The global town square is dead. Instead, we are hunkering down in echo chambers. While liberal minds seeking clean air will continue to flock to BlueSky, conservatives might cheer on Musk’s hypothetical acquisition of CNN or MSNBC, turning them into a state-backed content factory. Love it or loathe it, this merger will redefine the media landscape, a propaganda symphony conducted by algorithms. Truth? It’ll depend on where you sit socially.
The year of the Superfan
Leading neatly into my second prediction: the year of the Superfan. This time next year, the idea that there will be a disintermediation between you and your favourite sports and music stars will feel antiquated.

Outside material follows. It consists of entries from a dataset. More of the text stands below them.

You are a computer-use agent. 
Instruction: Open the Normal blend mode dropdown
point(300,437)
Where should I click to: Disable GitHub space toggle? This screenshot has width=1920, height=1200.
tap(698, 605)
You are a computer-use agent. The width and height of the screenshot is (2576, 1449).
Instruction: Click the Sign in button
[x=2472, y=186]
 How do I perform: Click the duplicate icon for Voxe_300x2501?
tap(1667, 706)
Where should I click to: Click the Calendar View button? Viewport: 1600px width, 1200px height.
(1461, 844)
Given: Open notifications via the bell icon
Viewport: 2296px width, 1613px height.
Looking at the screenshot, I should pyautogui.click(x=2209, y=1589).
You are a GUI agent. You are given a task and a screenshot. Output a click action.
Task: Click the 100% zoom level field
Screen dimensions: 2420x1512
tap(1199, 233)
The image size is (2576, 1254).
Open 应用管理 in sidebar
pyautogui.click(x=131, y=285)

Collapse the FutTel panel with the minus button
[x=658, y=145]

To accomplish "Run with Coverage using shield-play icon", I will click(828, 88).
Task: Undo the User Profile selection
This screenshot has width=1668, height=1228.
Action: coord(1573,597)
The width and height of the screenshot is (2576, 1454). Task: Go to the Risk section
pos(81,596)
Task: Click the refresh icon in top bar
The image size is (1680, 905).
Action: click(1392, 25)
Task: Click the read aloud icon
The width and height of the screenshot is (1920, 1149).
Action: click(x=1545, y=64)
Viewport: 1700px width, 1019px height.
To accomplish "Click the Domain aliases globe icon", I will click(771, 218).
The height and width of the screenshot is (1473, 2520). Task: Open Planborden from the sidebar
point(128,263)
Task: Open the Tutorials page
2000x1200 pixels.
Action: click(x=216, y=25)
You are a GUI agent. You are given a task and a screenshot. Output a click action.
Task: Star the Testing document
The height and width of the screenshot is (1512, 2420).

Logging into a toxic, ad-riddled social space to follow your favourite artist or athlete will feel as archaic as a MySpace login.
The era of sprawling, algorithm-driven platforms is over, and the Superfans are taking control. This year will herald the rise of intimate, curated ‘fan-first’ spaces, digital safe havens where stars connect with their loyalists sans trolls, noise, or clunky ads. Think gated micro-communities; authenticity reigns supreme with zero tolerance for toxicity. Fandom 2.0 will change how we define connection.
Artificial Personal Intelligence
Speaking of connection, 2025 is the year we will see AI getting personal. Forget the one-size-fits-all chatbot. You’ll have a bespoke fleet of digital helpers: a career coach, a nutritionist, a therapist, even a wingman on a night out. These aren’t bots; they’re your entourage.
They’ll know you better than you know yourself, learning your quirks, weaknesses, and aspirations. Forget the Google reflex because your first instinct for every question, decision, or dilemma will be your personal AI hive. Paradoxically, I believe this tech revolution will make us more human, stripping away distractions and helping us focus on what really matters.
LinkedIn leavers
Back to the socials for my next prediction, and I see LinkedIn heading for an existential crisis. Similar to the teen exodus from Facebook when their parents signed-up, LinkedIn has shifted from being the humble-brag hub of professional prowess to a bloated dopamine factory. It's because those motivational hardship tales are everywhere and the Steven Bartlettification of LinkedIn is driving us a little bit insane. The backlash is inevitable.
Expect LinkedIn burnout, think rejection therapy groups, memes mocking its heroes’ journeys, and maybe even a scramble for a new professional platform by year’s end.
The Sea of Sameness hits high tide
And finally, I see the death of the algorithm as the sea of sameness hits its high tide. Spotify Wrapped. TikTok FYP. Amazon’s “You Might Like This.” Every platform is spoon-feeding us more of the same: the same songs, styles, and creators. Novelty is a distant memory. Originality buried under a deluge of convenience.
In 2025, niche subcultures will rise from the algorithm’s ashes. Expect a renaissance of the quirky, the experimental, and the offbeat as we claw our way back to individuality. The margins will become the new mainstream.
Plausible or inevitable? Has my crystal ball nailed it, or am I way off? In a year, come back and marvel at how I predicted it all—or, if I missed the mark, troll me on LinkedIn.